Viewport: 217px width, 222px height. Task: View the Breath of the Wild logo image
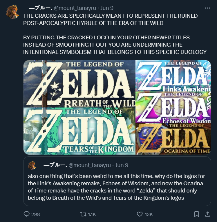click(79, 84)
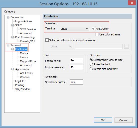Collapse the SSH2 tree node

tap(12, 25)
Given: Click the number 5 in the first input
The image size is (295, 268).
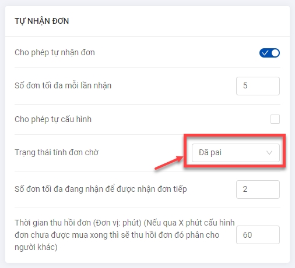Looking at the screenshot, I should click(x=245, y=85).
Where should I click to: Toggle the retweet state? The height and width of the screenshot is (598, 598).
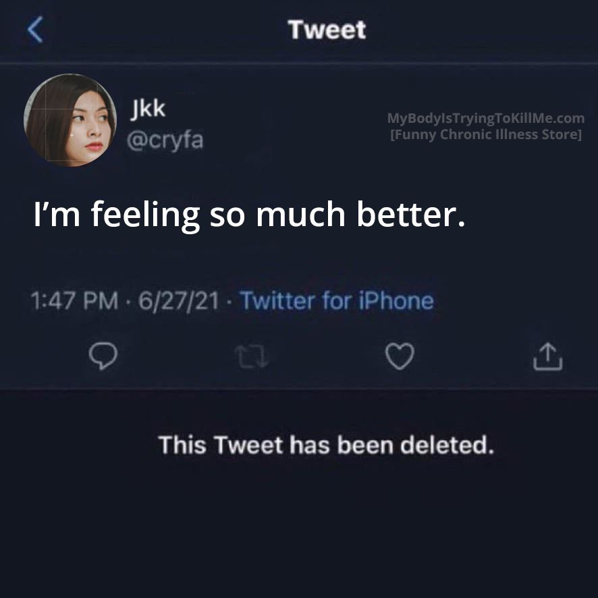252,356
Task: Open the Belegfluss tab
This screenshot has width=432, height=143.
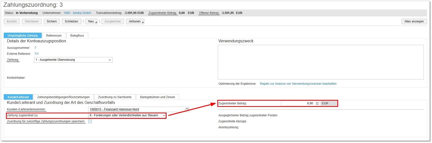Action: (77, 35)
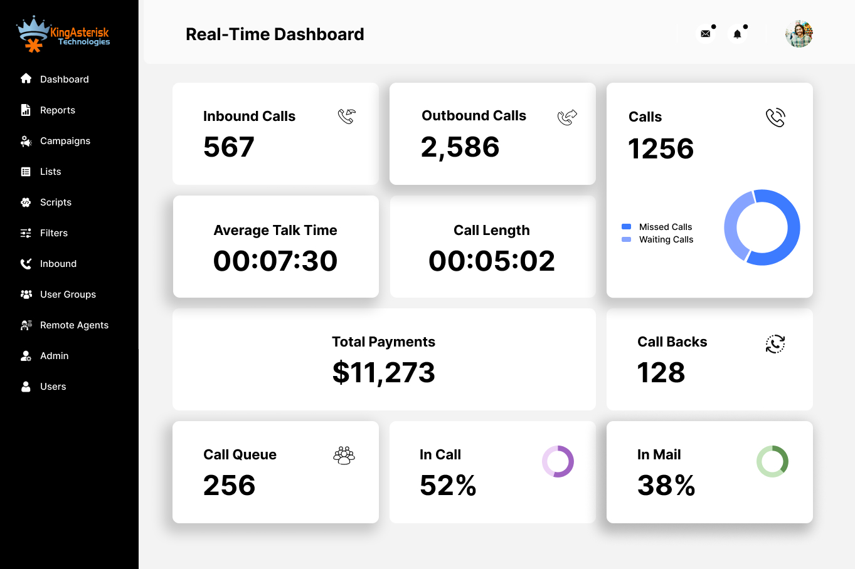Go to Reports in the sidebar
The width and height of the screenshot is (855, 569).
[57, 110]
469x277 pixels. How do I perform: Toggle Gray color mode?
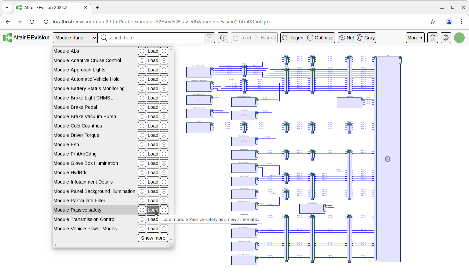[x=366, y=38]
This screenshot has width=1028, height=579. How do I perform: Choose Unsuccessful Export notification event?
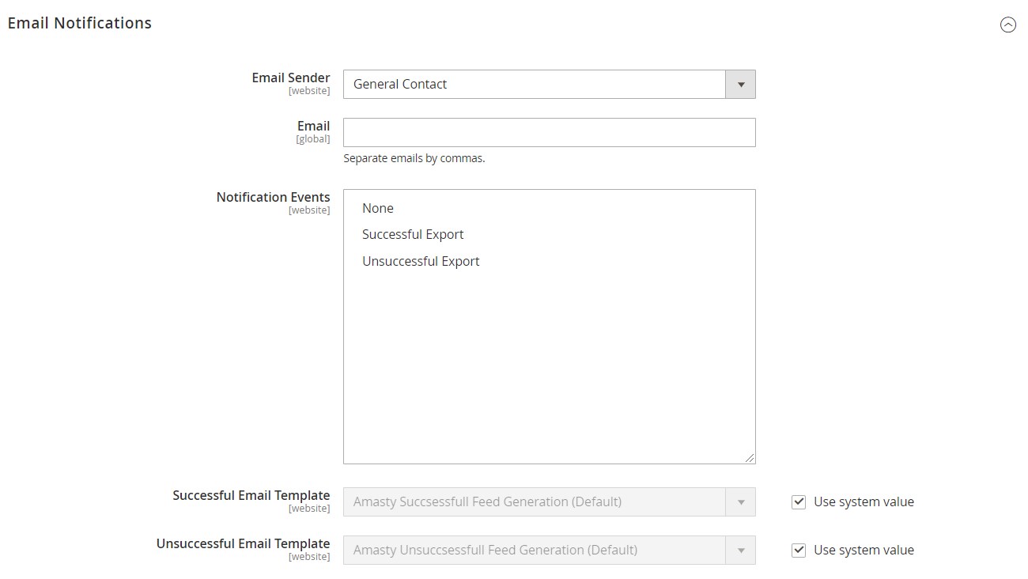pos(421,261)
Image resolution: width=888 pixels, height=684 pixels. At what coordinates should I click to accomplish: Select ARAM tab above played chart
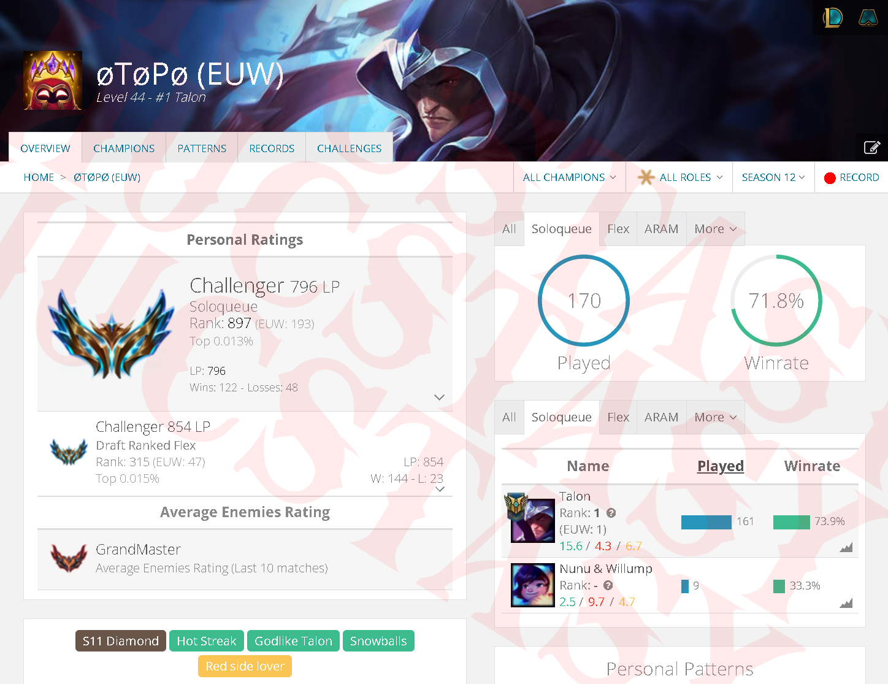pyautogui.click(x=661, y=229)
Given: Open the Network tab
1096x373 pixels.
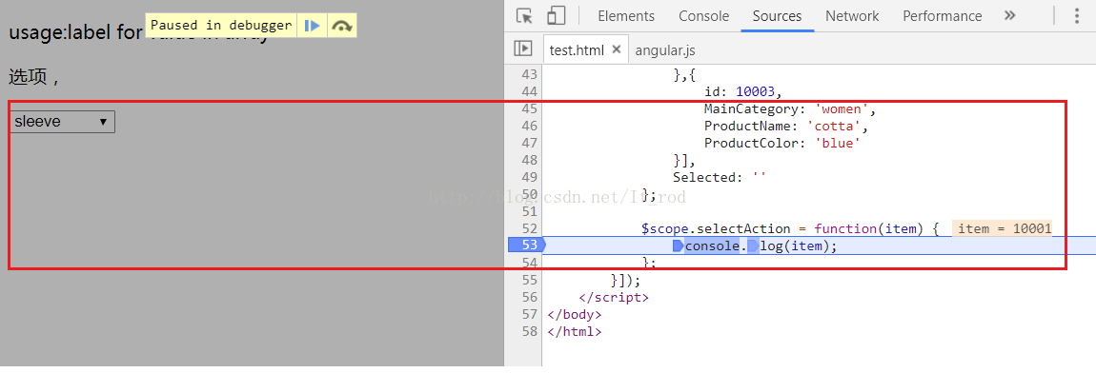Looking at the screenshot, I should [x=852, y=16].
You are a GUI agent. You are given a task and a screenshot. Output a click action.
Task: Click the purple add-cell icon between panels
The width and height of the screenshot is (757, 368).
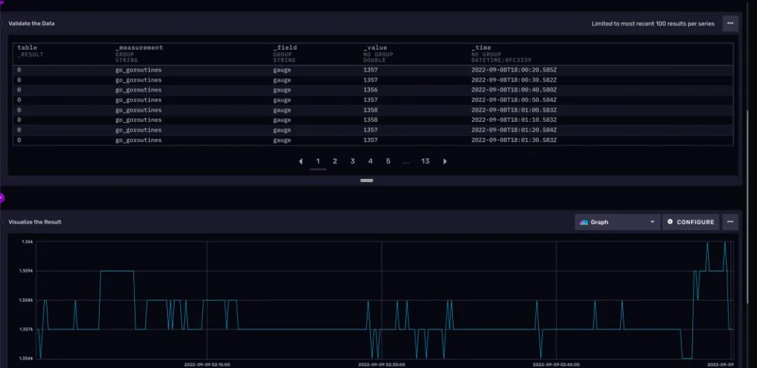tap(1, 198)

_What this task involves_
How many lines of the listing hold the string "Open"? Give the number alone.

_Answer to this exercise_
2